Keywords
aspirin - combined modality therapy - hospitalization - rivaroxaban - venous thromboembolism
Introduction
Patients hospitalized with acute medical illness are at increased risk for venous
thromboembolism (VTE) during a hospital stay as well as after discharge.[1]
[2] While the benefits of inpatient anticoagulant thromboprophylaxis are well established,[3] postdischarge prophylaxis confers a trade-off between reduction in VTE and increased
major bleeding (MB).[4] Professional society guidelines recommend thromboprophylaxis in hospitalized, medically
ill patients with low-dose unfractionated heparin, low-molecular-weight heparin, or
fondaparinux, but do not recommend routine use of postdischarge prophylaxis due to
uncertain net clinical benefit.[5]
[6]
The direct oral anticoagulants (DOACs) betrixaban and rivaroxaban have shown favorable
benefit/risk profiles in trials of extended-duration postdischarge thromboprophylaxis
for key medically ill patient subgroups at high risk of VTE and low bleed risk,[7]
[8] and have been approved by the U.S. Food and Drug Administration to reduce the risk
of symptomatic VTE and VTE-related death following hospitalization for an acute medical
illness. Low-dose aspirin may be similarly beneficial as postdischarge thromboprophylaxis,
in particular, after hip or knee arthroplasty, and has been suggested for use by guidelines.[5]
[6]
[9]
[10] In addition, data suggest that dual pathway inhibition with low-dose anticoagulants
plus aspirin is more effective than an anticoagulant alone in reducing major and fatal
thromboembolic disease.[11]
[12]
[13] As such, the addition of aspirin to low-dose rivaroxaban (10 mg once daily) in medically
ill patients has the potential to confer additional benefit.[14]
The MARINER trial evaluated whether rivaroxaban given postdischarge reduced symptomatic
VTE and VTE-related death among high-risk patients hospitalized with acute medical
illness.[8] Rivaroxaban at the doses tested did not achieve a significant reduction in the primary
end point of symptomatic VTE or VTE-related death, but did reduce the secondary end
point of symptomatic VTE and all-cause mortality (ACM).[8] Although aspirin use was not randomized, more than half of the 12,019 patients in
the MARINER trial were prescribed aspirin at baseline. It was therefore of interest
to explore whether patients receiving dual pathway inhibition with rivaroxaban and
aspirin might be associated with increased benefit compared with those receiving neither
agent. For this post hoc analysis, we hypothesized that treatment with rivaroxaban
plus aspirin would be superior to use of neither rivaroxaban nor aspirin in preventing
major thromboembolic outcomes and death.
Methods
The MARINER trial (NCT02111564) was a multicenter, randomized, double-blind, placebo-controlled,
event-driven efficacy and safety study that evaluated rivaroxaban compared with placebo,
in the prevention of symptomatic VTE events and VTE-related deaths post–hospital discharge
in high-risk medically ill patients.
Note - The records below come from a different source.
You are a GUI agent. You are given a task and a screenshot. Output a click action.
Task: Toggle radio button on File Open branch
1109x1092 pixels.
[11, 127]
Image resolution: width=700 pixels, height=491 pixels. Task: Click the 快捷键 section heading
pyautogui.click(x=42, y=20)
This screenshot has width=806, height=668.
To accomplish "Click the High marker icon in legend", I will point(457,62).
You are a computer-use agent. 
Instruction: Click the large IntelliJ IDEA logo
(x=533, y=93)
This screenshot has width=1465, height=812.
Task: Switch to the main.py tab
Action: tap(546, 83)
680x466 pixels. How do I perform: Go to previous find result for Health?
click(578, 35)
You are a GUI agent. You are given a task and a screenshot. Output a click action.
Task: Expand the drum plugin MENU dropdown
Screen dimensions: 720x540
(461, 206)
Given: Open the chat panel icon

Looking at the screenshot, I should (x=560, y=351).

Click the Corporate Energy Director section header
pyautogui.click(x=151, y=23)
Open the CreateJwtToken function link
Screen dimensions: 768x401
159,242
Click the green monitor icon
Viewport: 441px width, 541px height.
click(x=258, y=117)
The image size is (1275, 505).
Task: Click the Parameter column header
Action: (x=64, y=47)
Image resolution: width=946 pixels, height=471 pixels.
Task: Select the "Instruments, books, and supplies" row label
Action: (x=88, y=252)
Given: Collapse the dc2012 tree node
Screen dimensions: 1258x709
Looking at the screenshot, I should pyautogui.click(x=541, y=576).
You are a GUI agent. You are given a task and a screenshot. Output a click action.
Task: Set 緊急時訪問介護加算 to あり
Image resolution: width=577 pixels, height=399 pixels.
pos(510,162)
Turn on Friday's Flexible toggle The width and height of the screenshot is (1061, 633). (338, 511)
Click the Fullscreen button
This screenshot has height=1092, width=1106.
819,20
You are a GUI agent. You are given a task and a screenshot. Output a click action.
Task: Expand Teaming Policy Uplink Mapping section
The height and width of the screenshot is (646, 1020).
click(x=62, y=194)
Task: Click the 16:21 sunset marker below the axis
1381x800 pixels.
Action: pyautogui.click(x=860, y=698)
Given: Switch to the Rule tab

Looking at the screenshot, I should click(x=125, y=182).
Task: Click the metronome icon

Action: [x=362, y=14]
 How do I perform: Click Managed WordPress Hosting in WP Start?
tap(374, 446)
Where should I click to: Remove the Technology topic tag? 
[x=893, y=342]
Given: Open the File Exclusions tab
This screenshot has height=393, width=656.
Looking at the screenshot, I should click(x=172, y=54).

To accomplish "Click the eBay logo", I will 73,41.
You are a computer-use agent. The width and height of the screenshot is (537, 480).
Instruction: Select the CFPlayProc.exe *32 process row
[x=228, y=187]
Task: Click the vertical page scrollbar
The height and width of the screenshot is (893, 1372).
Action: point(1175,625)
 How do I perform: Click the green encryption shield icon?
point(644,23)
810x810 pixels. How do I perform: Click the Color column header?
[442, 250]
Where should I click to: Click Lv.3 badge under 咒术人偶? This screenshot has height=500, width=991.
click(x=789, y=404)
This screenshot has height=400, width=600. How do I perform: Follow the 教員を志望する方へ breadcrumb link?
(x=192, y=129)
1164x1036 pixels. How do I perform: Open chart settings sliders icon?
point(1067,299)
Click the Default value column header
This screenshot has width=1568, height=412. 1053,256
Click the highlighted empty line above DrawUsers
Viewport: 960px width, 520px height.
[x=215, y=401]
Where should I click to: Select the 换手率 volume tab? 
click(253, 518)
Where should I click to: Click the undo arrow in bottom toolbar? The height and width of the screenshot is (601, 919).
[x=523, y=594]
MARINER was conducted at 671 centers in 36 countries
from June 2014 through January 2018. Patients were randomized in a 1:1 ratio. Patients
with normal renal function consisting of creatinine clearance ≥ 50 mL/min received
rivaroxaban 10 mg once daily (or placebo), while those with renal impairment consisting
of creatinine clearance 30 to 49 mL/min received rivaroxaban 7.5 mg once daily (or
placebo). Treatments were given for a period of 45 days post–hospital discharge. While
aspirin use was not randomized, approximately half of the enrolled patients were receiving
low-dose aspirin (≤162 mg/day) at baseline, while the rest were not on any aspirin.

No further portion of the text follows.